The KISS principle is one of the first rules of good engineering practice. An acronym for “Keep It Simple Stupid,” it refers to the fact that most things function best if kept simple. According to Trent Phillips, global reliability leader for Novelis Inc., Atlanta (novelis.com), the principle has maintenance and reliability significance.
As he wrote in a 2014 blog post on the Ludeca Inc. (Doral, FL) website (ludeca.com), end users often believe that costly, complex activities/functions are required to improve equipment reliability. While that may be the case in certain situations, you can make it the exception and not the rule in your facility. The point is not to focus excessively on expensive, complicated reliability functions you cannot complete and overlook the fundamentals in keeping equipment reliable.
What types of simple reliability improvements can you make? Phillips emphasizes these equipment basics:
- Align shafts and other components.
- Balance rotating components such as fan blades, impellers, and rotors.
- Tighten appropriately; eliminate looseness and excessive vibration.
- Lubricate correctly; not too much or too little.
- Inspect.
- Apply condition monitoring.
- Understand where your efforts should be focused.
Also, don’t wait until equipment is installed and operating. According to Phillips, “Failure to address these vital aspects from the beginning through operation of your equipment will lead to higher maintenance costs and reduced equipment reliability.”
Unfortunately, important reliability-improvement efforts in plants often fall victim to lack of resources, understanding, time, and funding. To counter this situation in a facility, Phillips urges the reliability team to ensure that the site’s engineering, maintenance, production, purchasing, and management teams all understand, and routinely employ, fundamental KISS practices. MT
Indicators That Keep Things Simple
Trent Phillips, global reliability leader with Novelis Inc., Atlanta (novelis.com), believes questions such as “Can we make our production schedule?” and other crystal-ball-type probing from plant personnel often put maintenance and reliability professionals in a tough position. In a December 2015 blog post on ludeca.com/blog, he called out four future indicators that organizations can leverage to help answer such questions:
Preventive maintenance (PM) completion rate.

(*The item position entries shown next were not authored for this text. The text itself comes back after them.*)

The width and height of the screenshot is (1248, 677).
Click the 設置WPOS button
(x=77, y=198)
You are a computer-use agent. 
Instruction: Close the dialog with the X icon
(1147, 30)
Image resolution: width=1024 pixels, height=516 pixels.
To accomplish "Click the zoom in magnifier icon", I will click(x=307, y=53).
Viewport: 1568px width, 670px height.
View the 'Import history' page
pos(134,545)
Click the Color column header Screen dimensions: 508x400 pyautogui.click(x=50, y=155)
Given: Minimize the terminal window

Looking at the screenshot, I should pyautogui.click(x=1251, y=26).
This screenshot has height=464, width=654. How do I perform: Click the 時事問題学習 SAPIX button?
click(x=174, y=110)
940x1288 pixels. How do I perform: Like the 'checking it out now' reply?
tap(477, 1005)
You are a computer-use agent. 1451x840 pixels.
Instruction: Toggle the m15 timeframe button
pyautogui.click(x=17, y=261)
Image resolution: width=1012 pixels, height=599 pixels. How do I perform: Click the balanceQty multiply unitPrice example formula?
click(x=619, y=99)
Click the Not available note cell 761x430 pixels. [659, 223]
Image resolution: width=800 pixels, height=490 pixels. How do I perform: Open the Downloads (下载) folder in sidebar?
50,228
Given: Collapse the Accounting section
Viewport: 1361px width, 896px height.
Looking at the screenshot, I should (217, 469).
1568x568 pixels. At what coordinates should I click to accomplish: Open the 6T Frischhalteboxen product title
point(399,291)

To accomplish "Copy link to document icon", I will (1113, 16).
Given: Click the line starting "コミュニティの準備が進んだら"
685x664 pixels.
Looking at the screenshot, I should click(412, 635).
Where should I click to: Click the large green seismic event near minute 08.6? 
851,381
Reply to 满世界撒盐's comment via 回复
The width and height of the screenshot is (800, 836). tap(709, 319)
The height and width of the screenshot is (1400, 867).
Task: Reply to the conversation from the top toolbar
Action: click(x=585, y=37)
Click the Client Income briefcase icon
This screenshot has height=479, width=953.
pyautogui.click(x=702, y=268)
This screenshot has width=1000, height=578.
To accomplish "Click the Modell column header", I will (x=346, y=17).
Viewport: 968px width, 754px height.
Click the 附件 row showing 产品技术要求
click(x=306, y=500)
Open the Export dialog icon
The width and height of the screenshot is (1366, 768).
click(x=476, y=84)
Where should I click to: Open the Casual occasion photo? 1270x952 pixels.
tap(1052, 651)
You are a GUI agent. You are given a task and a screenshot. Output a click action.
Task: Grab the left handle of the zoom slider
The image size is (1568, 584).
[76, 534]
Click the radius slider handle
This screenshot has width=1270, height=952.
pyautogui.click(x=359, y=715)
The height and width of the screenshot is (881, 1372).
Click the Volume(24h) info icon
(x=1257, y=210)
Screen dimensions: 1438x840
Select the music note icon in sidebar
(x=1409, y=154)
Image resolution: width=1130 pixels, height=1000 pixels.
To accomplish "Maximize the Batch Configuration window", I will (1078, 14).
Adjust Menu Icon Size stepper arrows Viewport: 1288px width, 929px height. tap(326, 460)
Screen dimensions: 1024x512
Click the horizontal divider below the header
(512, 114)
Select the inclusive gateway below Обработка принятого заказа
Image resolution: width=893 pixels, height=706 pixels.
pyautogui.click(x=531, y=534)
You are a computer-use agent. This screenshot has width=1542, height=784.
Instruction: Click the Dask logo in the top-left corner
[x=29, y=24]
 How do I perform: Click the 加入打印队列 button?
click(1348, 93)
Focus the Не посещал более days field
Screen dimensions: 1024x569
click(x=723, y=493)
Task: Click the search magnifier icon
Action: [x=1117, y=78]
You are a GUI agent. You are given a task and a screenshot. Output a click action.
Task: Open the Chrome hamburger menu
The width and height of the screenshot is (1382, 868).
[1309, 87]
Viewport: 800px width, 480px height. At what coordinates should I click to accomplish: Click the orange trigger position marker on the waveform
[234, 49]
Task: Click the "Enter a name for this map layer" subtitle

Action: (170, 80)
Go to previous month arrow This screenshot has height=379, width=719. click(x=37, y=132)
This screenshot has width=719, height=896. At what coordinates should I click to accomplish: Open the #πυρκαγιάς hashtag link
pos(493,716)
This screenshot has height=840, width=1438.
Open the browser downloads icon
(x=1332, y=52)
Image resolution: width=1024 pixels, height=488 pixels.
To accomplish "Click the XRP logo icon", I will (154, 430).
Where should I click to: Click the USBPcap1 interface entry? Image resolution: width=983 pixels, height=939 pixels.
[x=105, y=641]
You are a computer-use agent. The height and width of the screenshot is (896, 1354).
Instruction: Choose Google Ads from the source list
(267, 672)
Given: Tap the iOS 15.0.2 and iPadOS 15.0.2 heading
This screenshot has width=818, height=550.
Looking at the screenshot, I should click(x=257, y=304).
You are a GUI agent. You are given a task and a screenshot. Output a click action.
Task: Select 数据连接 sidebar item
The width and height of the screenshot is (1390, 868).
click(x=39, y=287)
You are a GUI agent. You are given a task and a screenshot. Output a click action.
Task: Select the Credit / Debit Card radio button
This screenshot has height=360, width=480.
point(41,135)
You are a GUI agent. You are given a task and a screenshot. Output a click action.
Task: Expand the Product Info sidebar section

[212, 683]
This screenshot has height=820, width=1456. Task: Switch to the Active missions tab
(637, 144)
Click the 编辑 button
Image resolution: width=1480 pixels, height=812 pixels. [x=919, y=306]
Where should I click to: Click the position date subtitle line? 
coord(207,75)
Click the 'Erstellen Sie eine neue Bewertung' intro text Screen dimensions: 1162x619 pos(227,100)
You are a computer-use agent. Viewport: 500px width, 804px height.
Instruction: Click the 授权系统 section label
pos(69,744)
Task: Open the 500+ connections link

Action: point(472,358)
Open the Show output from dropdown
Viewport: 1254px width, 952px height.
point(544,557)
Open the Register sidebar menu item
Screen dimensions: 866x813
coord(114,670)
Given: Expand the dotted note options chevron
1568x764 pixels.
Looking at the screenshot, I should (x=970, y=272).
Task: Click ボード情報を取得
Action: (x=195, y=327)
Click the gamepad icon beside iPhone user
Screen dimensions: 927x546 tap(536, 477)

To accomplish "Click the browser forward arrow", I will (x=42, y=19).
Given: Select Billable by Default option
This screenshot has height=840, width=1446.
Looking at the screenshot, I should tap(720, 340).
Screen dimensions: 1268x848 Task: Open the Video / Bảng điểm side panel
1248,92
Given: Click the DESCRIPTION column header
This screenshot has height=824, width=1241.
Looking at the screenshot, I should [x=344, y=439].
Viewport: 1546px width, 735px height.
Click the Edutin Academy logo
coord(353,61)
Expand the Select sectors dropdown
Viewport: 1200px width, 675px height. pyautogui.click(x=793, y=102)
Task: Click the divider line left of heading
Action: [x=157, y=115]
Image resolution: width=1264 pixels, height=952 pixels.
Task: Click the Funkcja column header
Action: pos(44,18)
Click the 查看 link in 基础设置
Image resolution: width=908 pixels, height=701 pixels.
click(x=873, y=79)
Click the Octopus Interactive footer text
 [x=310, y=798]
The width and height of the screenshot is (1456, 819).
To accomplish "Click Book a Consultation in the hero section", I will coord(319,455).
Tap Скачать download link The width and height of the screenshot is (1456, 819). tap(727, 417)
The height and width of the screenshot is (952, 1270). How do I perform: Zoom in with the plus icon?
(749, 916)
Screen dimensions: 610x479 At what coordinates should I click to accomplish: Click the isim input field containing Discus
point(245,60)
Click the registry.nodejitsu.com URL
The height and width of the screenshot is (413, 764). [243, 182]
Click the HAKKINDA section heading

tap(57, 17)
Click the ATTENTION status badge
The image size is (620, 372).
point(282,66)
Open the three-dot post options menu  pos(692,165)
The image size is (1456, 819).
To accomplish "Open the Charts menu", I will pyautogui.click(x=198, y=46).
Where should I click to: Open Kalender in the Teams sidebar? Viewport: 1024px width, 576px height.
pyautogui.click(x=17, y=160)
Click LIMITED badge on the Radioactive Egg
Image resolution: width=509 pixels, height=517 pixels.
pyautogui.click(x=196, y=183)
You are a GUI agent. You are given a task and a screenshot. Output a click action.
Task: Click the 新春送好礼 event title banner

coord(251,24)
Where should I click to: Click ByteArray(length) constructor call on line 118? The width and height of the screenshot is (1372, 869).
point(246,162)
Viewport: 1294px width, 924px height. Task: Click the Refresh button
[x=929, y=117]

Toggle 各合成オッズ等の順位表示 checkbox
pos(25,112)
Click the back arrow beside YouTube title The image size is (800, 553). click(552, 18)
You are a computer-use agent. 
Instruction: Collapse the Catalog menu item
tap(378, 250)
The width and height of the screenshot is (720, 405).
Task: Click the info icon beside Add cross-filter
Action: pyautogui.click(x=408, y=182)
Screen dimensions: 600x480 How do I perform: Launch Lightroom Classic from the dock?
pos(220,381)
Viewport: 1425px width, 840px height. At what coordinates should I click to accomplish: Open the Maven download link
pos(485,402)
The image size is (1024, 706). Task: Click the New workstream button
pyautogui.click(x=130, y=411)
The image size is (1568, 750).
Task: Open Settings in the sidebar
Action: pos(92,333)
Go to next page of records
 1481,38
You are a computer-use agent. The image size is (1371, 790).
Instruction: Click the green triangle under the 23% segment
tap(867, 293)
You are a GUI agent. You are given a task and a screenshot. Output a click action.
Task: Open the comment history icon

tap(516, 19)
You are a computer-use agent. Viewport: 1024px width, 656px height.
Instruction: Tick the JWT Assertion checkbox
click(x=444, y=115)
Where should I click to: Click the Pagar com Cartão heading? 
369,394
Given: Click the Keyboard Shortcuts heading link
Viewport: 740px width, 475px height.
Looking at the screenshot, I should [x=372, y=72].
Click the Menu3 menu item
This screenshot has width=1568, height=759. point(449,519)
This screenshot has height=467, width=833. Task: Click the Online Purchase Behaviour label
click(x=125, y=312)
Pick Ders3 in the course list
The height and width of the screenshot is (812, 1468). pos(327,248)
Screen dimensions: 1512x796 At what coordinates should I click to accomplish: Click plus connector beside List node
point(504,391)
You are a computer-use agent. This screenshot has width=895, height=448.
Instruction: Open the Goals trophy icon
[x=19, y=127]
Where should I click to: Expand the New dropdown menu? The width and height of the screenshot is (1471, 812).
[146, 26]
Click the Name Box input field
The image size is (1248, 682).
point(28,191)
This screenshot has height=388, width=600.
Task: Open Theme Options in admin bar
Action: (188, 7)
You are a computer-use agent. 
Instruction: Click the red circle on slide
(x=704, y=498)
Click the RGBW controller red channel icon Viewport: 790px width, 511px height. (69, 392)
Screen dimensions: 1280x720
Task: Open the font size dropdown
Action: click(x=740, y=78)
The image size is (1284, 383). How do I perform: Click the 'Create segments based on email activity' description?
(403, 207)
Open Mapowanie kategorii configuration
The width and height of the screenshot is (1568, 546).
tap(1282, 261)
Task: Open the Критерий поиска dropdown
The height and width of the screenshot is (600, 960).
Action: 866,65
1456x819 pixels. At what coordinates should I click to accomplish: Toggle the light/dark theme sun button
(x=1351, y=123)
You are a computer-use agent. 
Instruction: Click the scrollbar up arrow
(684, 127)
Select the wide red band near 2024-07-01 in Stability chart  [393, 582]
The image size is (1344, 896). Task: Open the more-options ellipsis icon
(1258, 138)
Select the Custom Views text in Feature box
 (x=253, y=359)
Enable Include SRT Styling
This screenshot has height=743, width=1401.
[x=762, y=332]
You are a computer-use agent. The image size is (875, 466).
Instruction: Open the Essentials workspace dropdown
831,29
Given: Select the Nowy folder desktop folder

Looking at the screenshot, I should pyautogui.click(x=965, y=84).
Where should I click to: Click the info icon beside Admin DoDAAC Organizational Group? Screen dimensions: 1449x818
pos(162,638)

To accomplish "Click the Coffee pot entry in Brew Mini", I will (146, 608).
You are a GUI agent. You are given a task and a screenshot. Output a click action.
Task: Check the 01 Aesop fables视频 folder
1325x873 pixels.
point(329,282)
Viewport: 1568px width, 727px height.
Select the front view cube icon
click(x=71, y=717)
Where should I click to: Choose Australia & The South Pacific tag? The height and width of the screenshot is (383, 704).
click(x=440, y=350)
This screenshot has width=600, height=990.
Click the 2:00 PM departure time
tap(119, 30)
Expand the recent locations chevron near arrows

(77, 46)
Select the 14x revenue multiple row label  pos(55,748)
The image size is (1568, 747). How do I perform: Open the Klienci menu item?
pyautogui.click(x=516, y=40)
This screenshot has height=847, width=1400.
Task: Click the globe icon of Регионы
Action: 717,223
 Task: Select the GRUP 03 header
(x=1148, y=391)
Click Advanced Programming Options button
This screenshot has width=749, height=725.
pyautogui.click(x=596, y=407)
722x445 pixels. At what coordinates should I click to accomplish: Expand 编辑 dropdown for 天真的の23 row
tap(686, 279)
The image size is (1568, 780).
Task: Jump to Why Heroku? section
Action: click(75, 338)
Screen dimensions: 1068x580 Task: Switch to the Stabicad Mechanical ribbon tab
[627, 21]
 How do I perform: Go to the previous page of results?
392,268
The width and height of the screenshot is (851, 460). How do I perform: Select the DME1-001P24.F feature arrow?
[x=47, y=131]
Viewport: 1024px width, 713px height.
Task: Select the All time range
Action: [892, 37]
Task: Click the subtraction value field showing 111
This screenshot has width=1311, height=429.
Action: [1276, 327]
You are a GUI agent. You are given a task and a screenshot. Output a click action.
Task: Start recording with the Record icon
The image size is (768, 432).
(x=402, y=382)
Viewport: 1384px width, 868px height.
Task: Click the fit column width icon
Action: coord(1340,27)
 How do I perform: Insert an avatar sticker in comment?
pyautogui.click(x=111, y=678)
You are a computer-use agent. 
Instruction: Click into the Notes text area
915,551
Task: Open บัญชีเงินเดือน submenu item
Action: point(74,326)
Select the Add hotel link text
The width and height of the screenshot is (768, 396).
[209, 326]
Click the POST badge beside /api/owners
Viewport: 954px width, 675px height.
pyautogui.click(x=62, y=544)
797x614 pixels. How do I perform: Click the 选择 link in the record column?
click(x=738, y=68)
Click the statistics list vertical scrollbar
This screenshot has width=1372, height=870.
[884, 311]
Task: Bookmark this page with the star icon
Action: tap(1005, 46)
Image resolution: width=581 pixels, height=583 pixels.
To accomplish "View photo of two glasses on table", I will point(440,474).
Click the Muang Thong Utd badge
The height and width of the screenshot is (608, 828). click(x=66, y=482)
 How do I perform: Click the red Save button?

Low PM completion rates directly correlate with increased future equipment-maintenance work. High PM completion rates mean that needed equipment maintenance is being completed and future maintenance issues will be avoided.
Ready-to-work backlog. This is an indicator of preparedness and efficiency to complete maintenance work.
Outage-schedule compliance. This important-to-track metric is an indicator of future maintenance work. Not adhering to outage schedules creates deferred equipment maintenance. This results in increased risks and likelihood that equipment performance will decrease at a future time, leading to lower capacity, increased downtime, and greater operating costs.
Equipment-asset-health reporting. Condition-monitoring tools, such as vibration analysis, infrared thermography, oil analysis, and ultrasound, can assure that impending failures are identified and corrected before they result in equipment downtime or other unwanted consequences. Tracking indicators from these technologies together can provide insights into future asset health. The “red” assets they identify can lead to unwanted equipment maintenance and downtime if corrective action isn’t taken. Additionally, if an effective critical-equipment ranking system is in place, asset-health-reporting can help prioritize maintenance efforts.